At Pearl, she loaded combat medical supplies and 1,383 troops, and sailed on 7 April. Stopping at Eniwetok from 15 to 23 April and at Ulithi from 27 to 29 April, Shelby arrived at Okinawa and disembarked her troops on 3 and 4 May.

The ships there underwent frequent air attacks, and, on 4 May, a kamikaze aircraft passed over Shelby and crashed into the light cruiser anchored nearby. The same day, Shelby began receiving casualties from the beach, although cargo unloading continued until 6 May. On 8 May, she got underway with 166 wounded servicemen on board, whom she disembarked at Saipan on 12 May before returning to San Francisco on 28 May.

On 13 June, Shelby sailed from San Francisco with troops and cargo for Manila, where she arrived on 8 July after stops at Eniwetok and Ulithi. She then returned, via the same route, to San Francisco on 5 August; and, after 10 days repairs, moved to San Diego to load more cargo and passengers.

===After hostilities===
Sailing on 20 August, Shelby arrived at Pearl Harbor on 26 August and sailed from there on 1 September with troops and equipment for the occupation of Japan. The transport entered Sasebo, Japan, on 22 September; and, after disembarking her troops, departed on 25 September to pick up additional occupation forces in the Philippines. She embarked these in Lingayen Gulf between 3 and 5 October and delivered them at Sasebo on 14 October.

====Operation Magic Carpet====

Embarking some marine units there, she sailed from Sasebo on 21 October and arrived at Saipan on 6 November.

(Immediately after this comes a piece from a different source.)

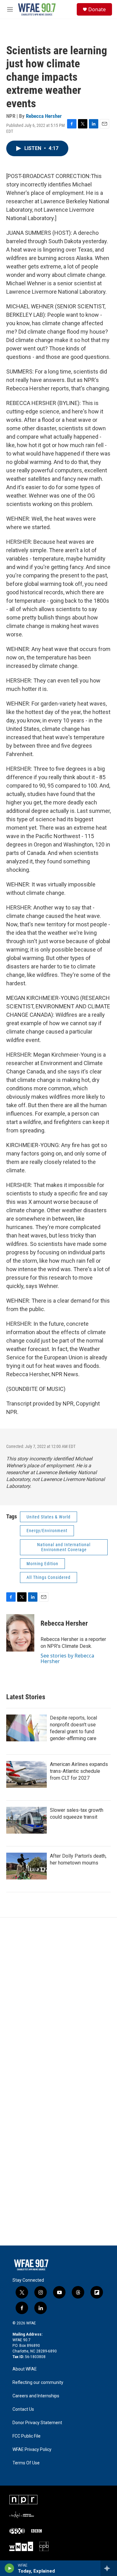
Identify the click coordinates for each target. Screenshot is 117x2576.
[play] (9, 2568)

At Saipan, Shelby reported for duty with Operation Magic Carpet, and she sailed on 7 November loaded with homeward-bound servicemen. Disembarking these at Los Angeles on 21 November, she underwent repairs before sailing from San Pedro on 13 December on her second "Magic Carpet" run.

She embarked troops at Manila between 2 and 4 January 1946, and returned them to Seattle on 23 January. A month later, she sailed for the east coast, arriving at Norfolk, Virginia on 14 March for inactivation.

===Decommission===
Shelby was decommissioned on 14 May 1946, delivered to the War Shipping Administration on 16 May and struck from the Navy List on 5 June 1946.

===Service stars===
Shelby received one battle star for her World War II service.

==Commercial service==
Shelby was sold to American Export Lines in 1948, which renamed her Exeter. She was sold again on 24 September 1965, renamed Oriental Pearl, and re-flagged in Liberia. She was scrapped in 1974.